[PATCH v3 5/7] zram: support idle/huge page writeback

From: Minchan Kim
Date: Tue Nov 27 2018 - 00:55:53 EST


This patch supports new feature "zram idle/huge page writeback".
On zram-swap usecase, zram has usually many idle/huge swap pages.
It's pointless to keep in memory(ie, zram).

To solve the problem, this feature introduces idle/huge page
writeback to backing device so the goal is to save more memory
space on embedded system.

Normal sequence to use idle/huge page writeback feature is as follows,

while (1) {
# mark allocated zram slot to idle
echo all > /sys/block/zram0/idle
# leave system working for several hours
# Unless there is no access for some blocks on zram,
# they are still IDLE marked pages.

echo "idle" > /sys/block/zram0/writeback
or/and
echo "huge" > /sys/block/zram0/writeback
# write the IDLE or/and huge marked slot into backing device
# and free the memory.
}

By per discussion:
https://lore.kernel.org/lkml/20181122065926.GG3441@jagdpanzerIV/T/#u,

This patch removes direct incommpressibe page writeback feature
(d2afd25114f4, zram: write incompressible pages to backing device)
so we could regard it as regression because incompressible pages
doesn't go to backing storage automatically. Instead, usre should
do it via "echo huge" > /sys/block/zram/writeback" manually.
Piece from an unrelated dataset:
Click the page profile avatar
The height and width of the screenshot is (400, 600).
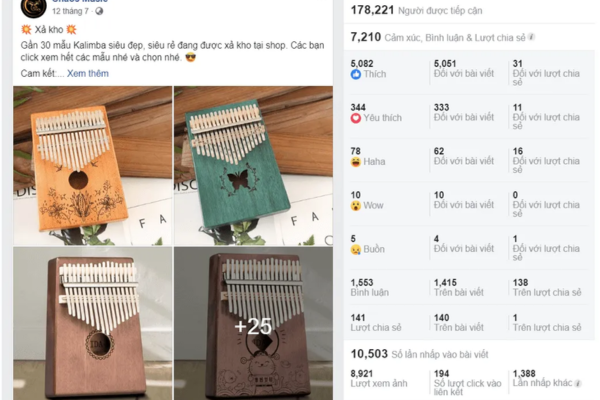33,8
If we hear some regression, we could restore the function.

Reviewed-by: Joey Pabalinas <joeypabalinas@xxxxxxxxx>
Signed-off-by: Minchan Kim <minchan@xxxxxxxxxx>
---
Documentation/ABI/testing/sysfs-block-zram | 7 +
Documentation/blockdev/zram.txt | 28 ++-
drivers/block/zram/Kconfig | 5 +-
drivers/block/zram/zram_drv.c | 247 +++++++++++++++------
drivers/block/zram/zram_drv.h | 1 +
5 files changed, 209 insertions(+), 79 deletions(-)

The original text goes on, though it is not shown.